For instance, Pauli points out if a carrier wishes to invest in predictive modeling for catastrophe management, it will sign on with one of the big vendors, which is a big-dollar expense. “In an SOA environment, that purchase then can be used by commercial lines, personal lines–all of the enterprise,” she says. “The cost gets spread out and makes total cost of ownership go down significantly.”

In addition to a cost management benefit, SOA also helps insurers with the critical issue of speed to market. “If you put [predictive modeling] in place for commercial lines, it is significantly quicker to roll it out for personal lines [with SOA],” notes Pauli. “You've already done the infrastructure work. Speed to market for competitive advantage is a gigantic issue for carriers. That's a huge win for the industry.”

Beyond SOA, Pauli also expects any issue dealing with security/privacy and governance will get major attention among insurance carriers this year. “All projects having to do with governance and compliance are critical to the industry and are definitely a focus,” she adds.
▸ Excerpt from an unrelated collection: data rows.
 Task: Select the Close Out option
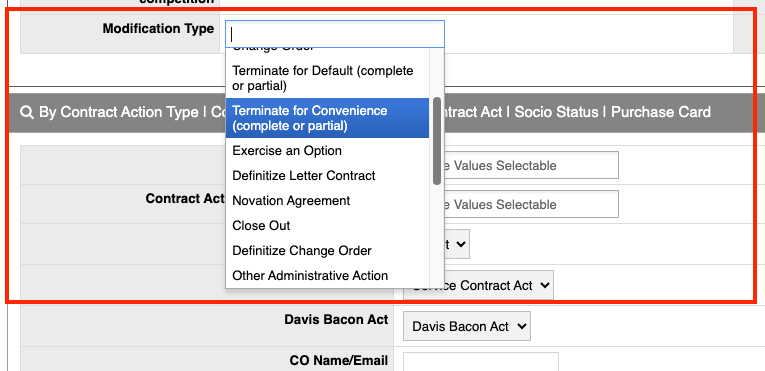click(x=327, y=226)
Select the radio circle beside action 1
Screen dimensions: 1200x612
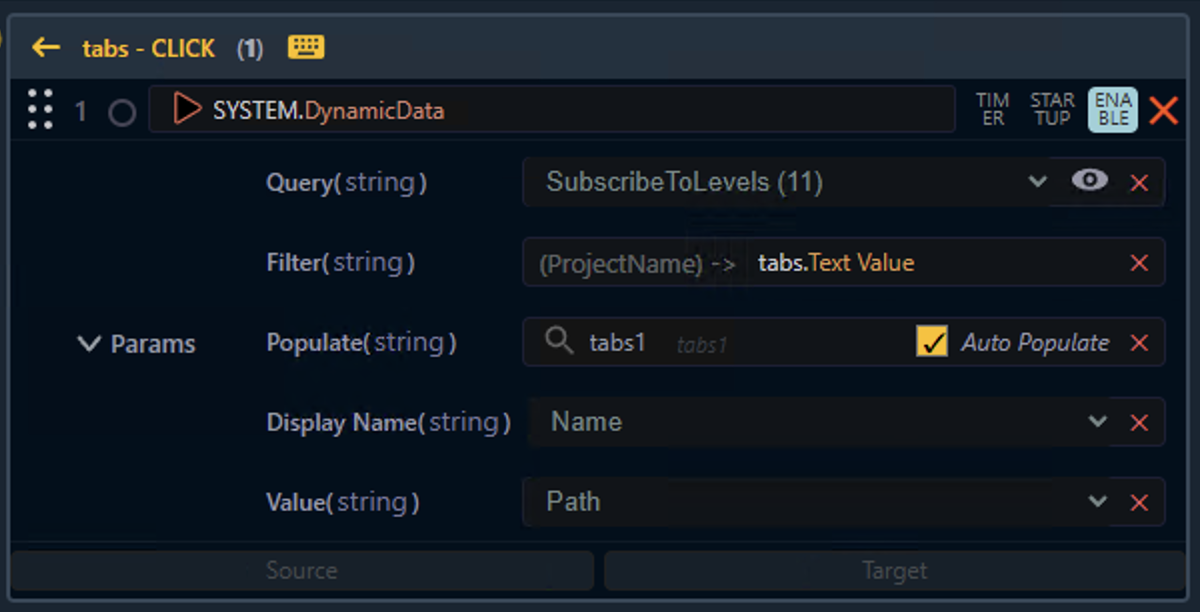point(122,112)
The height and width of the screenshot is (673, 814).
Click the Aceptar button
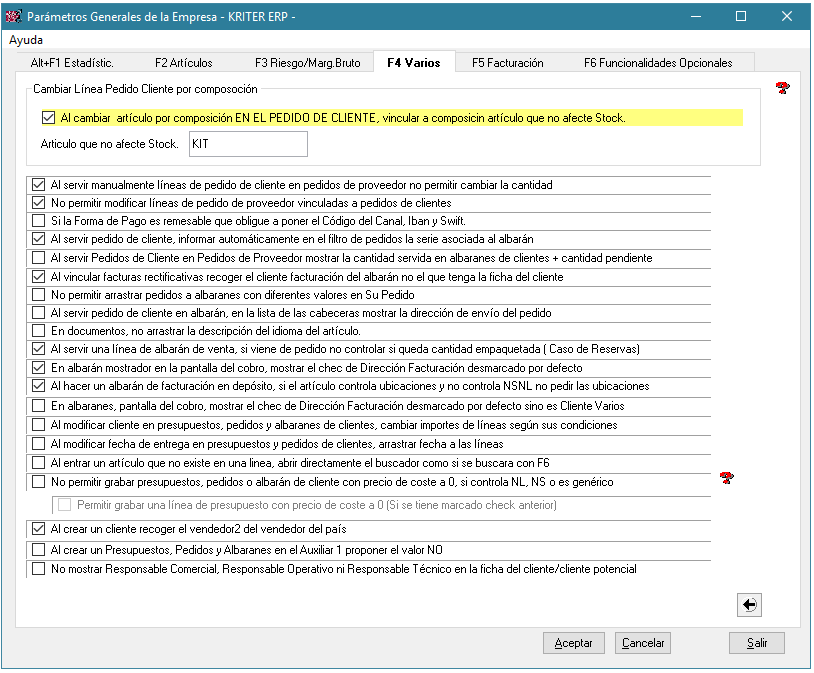pos(573,643)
TowerGroup is not anticipating a gigantic jump in spending during 2007. “No one is delivering bags of money to the IT operations right now,” she says. With budgets staying close to last year, she is encouraging carriers to take a close look at their legacy systems and the applications they support. Maintenance of those systems and applications is costly, and Pauli believes insurers need to find ways to convert those technologies to something more efficient. “What we're hearing from executives is they can't put much more money into IT,” she says.

Ideally, though, carriers are studying the possibility of flipping maintenance dollars over to development by getting rid of old, clunky legacy systems in which the maintenance costs are astronomical. “That's where you walk back to SOA,” Pauli contends. “You talk about bringing in new technologies that are efficient and can be used across the enterprise.”

Touching on other industry concerns, the issue of alignment between IT and the business side will continue to draw attention, Pauli remarks but acknowledges alignment can be tough to achieve. She recommends IT and business step back and create a three-to-five-year enterprise business plan and a business architecture process to find the greatest pain points. “Don't try to boil the ocean,” she says. “Find the pain points, find the technology for that one solution, and follow the plan through. It takes some time, but the point is to get a plan.”

Because the divide between the two sides has developed over a long period of time, Pauli recognizes it can't be solved overnight. “All their lives, [business leaders] have been taught to write a proposal, let IT deal with it, and forget about it,” she says. “That's why all the big IT development projects went down the tube–there wasn't any communication.”

However, she is seeing a shift in attitude. “It's really happening, not just nice talk,” she says. One such example lies in the claims space. Pauli has been speaking with claims executives on the business side who thoughtfully can discuss technology solutions. “Five years ago, I would have put up anything that you never would get the claims guys to look at technology because they were so focused on claims being a human transaction,” she says. “Now, they are on board. It's a wonderful shift.”